▸ **MATERIAL PROVIDED**

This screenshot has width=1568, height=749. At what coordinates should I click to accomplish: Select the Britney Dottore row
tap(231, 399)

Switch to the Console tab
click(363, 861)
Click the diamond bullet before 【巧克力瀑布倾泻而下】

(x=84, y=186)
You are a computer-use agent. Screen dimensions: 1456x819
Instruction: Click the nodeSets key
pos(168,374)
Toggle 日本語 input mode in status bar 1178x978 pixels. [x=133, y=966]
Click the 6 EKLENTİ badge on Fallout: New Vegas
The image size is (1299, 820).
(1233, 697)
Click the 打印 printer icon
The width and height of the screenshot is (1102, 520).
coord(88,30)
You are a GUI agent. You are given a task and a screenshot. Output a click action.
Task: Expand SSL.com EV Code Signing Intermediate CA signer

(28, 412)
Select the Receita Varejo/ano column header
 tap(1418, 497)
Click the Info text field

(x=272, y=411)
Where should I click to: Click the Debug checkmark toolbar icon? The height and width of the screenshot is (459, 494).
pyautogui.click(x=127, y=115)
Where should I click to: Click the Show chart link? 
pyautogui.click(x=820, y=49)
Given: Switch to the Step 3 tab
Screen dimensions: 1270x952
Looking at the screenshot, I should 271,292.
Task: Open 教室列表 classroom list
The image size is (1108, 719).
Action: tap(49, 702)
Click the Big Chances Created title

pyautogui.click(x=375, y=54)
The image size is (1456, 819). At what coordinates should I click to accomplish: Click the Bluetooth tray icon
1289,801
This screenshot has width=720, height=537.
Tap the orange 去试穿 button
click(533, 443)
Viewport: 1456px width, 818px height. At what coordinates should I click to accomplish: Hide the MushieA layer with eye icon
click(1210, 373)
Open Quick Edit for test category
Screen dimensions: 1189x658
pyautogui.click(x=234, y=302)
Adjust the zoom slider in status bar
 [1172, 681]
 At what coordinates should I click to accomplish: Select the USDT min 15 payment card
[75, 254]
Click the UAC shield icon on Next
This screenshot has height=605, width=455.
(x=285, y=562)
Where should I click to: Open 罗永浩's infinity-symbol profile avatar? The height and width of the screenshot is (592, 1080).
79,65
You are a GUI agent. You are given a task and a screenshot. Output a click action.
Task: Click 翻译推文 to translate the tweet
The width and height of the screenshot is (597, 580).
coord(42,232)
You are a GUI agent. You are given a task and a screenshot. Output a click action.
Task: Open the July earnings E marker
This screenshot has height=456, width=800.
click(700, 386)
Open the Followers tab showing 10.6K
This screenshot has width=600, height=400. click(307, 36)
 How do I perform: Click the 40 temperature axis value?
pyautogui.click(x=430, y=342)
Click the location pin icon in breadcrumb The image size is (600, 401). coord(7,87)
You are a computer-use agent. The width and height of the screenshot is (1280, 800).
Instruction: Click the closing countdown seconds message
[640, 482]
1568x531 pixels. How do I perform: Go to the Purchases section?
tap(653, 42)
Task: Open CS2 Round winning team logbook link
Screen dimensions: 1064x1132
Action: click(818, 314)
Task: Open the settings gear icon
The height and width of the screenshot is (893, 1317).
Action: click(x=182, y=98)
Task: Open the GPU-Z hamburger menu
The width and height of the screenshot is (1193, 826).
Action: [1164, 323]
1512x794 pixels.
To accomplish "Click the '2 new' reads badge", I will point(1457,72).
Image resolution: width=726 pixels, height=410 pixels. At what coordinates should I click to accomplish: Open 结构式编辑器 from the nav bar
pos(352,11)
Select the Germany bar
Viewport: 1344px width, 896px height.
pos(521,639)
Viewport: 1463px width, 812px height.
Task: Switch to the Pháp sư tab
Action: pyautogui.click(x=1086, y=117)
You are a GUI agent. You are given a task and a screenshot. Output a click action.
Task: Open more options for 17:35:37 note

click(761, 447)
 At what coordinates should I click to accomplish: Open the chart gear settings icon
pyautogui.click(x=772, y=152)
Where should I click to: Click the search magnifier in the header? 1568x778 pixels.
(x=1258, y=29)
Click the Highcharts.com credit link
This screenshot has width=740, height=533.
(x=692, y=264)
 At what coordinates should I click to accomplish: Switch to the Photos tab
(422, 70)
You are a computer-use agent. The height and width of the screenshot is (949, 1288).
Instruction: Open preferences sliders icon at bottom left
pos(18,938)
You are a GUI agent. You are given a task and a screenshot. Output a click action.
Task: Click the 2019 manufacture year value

▸ **WHAT YOU NEED TO DO**
Write the records out again so that each one matches the original exactly.

▸ **ANSWER TO THIS EXERCISE**
This screenshot has width=1568, height=749. At what coordinates should I click to accomplish: Select the Britney Dottore row
tap(231, 399)

Switch to the Console tab
click(363, 861)
Click the diamond bullet before 【巧克力瀑布倾泻而下】

(x=84, y=186)
You are a computer-use agent. Screen dimensions: 1456x819
Instruction: Click the nodeSets key
pos(168,374)
Toggle 日本語 input mode in status bar 1178x978 pixels. [x=133, y=966]
Click the 6 EKLENTİ badge on Fallout: New Vegas
The image size is (1299, 820).
(1233, 697)
Click the 打印 printer icon
The width and height of the screenshot is (1102, 520).
coord(88,30)
You are a GUI agent. You are given a task and a screenshot. Output a click action.
Task: Expand SSL.com EV Code Signing Intermediate CA signer

(28, 412)
Select the Receita Varejo/ano column header
 tap(1418, 497)
Click the Info text field

(x=272, y=411)
Where should I click to: Click the Debug checkmark toolbar icon? The height and width of the screenshot is (459, 494).
pyautogui.click(x=127, y=115)
Where should I click to: Click the Show chart link? 
pyautogui.click(x=820, y=49)
Given: Switch to the Step 3 tab
Screen dimensions: 1270x952
Looking at the screenshot, I should 271,292.
Task: Open 教室列表 classroom list
The image size is (1108, 719).
Action: tap(49, 702)
Click the Big Chances Created title

pyautogui.click(x=375, y=54)
The image size is (1456, 819). At what coordinates should I click to accomplish: Click the Bluetooth tray icon
1289,801
This screenshot has width=720, height=537.
Tap the orange 去试穿 button
click(533, 443)
Viewport: 1456px width, 818px height. At what coordinates should I click to accomplish: Hide the MushieA layer with eye icon
click(1210, 373)
Open Quick Edit for test category
Screen dimensions: 1189x658
pyautogui.click(x=234, y=302)
Adjust the zoom slider in status bar
 [1172, 681]
 At what coordinates should I click to accomplish: Select the USDT min 15 payment card
[75, 254]
Click the UAC shield icon on Next
This screenshot has height=605, width=455.
(x=285, y=562)
Where should I click to: Open 罗永浩's infinity-symbol profile avatar? The height and width of the screenshot is (592, 1080).
79,65
You are a GUI agent. You are given a task and a screenshot. Output a click action.
Task: Click 翻译推文 to translate the tweet
The width and height of the screenshot is (597, 580).
coord(42,232)
You are a GUI agent. You are given a task and a screenshot. Output a click action.
Task: Open the July earnings E marker
This screenshot has height=456, width=800.
click(700, 386)
Open the Followers tab showing 10.6K
This screenshot has width=600, height=400. click(307, 36)
 How do I perform: Click the 40 temperature axis value?
pyautogui.click(x=430, y=342)
Click the location pin icon in breadcrumb The image size is (600, 401). coord(7,87)
You are a computer-use agent. The width and height of the screenshot is (1280, 800).
Instruction: Click the closing countdown seconds message
[640, 482]
1568x531 pixels. How do I perform: Go to the Purchases section?
tap(653, 42)
Task: Open CS2 Round winning team logbook link
Screen dimensions: 1064x1132
Action: click(818, 314)
Task: Open the settings gear icon
The height and width of the screenshot is (893, 1317).
Action: click(x=182, y=98)
Task: Open the GPU-Z hamburger menu
The width and height of the screenshot is (1193, 826).
Action: [1164, 323]
1512x794 pixels.
To accomplish "Click the '2 new' reads badge", I will point(1457,72).
Image resolution: width=726 pixels, height=410 pixels. At what coordinates should I click to accomplish: Open 结构式编辑器 from the nav bar
pos(352,11)
Select the Germany bar
Viewport: 1344px width, 896px height.
pos(521,639)
Viewport: 1463px width, 812px height.
Task: Switch to the Pháp sư tab
Action: pyautogui.click(x=1086, y=117)
You are a GUI agent. You are given a task and a screenshot. Output a click action.
Task: Open more options for 17:35:37 note

click(761, 447)
 At what coordinates should I click to accomplish: Open the chart gear settings icon
pyautogui.click(x=772, y=152)
Where should I click to: Click the search magnifier in the header? 1568x778 pixels.
(x=1258, y=29)
Click the Highcharts.com credit link
This screenshot has width=740, height=533.
(x=692, y=264)
 At what coordinates should I click to accomplish: Switch to the Photos tab
(422, 70)
You are a computer-use agent. The height and width of the screenshot is (949, 1288).
Instruction: Open preferences sliders icon at bottom left
pos(18,938)
You are a GUI agent. You are given a task and a screenshot. Output a click action.
Task: Click the 2019 manufacture year value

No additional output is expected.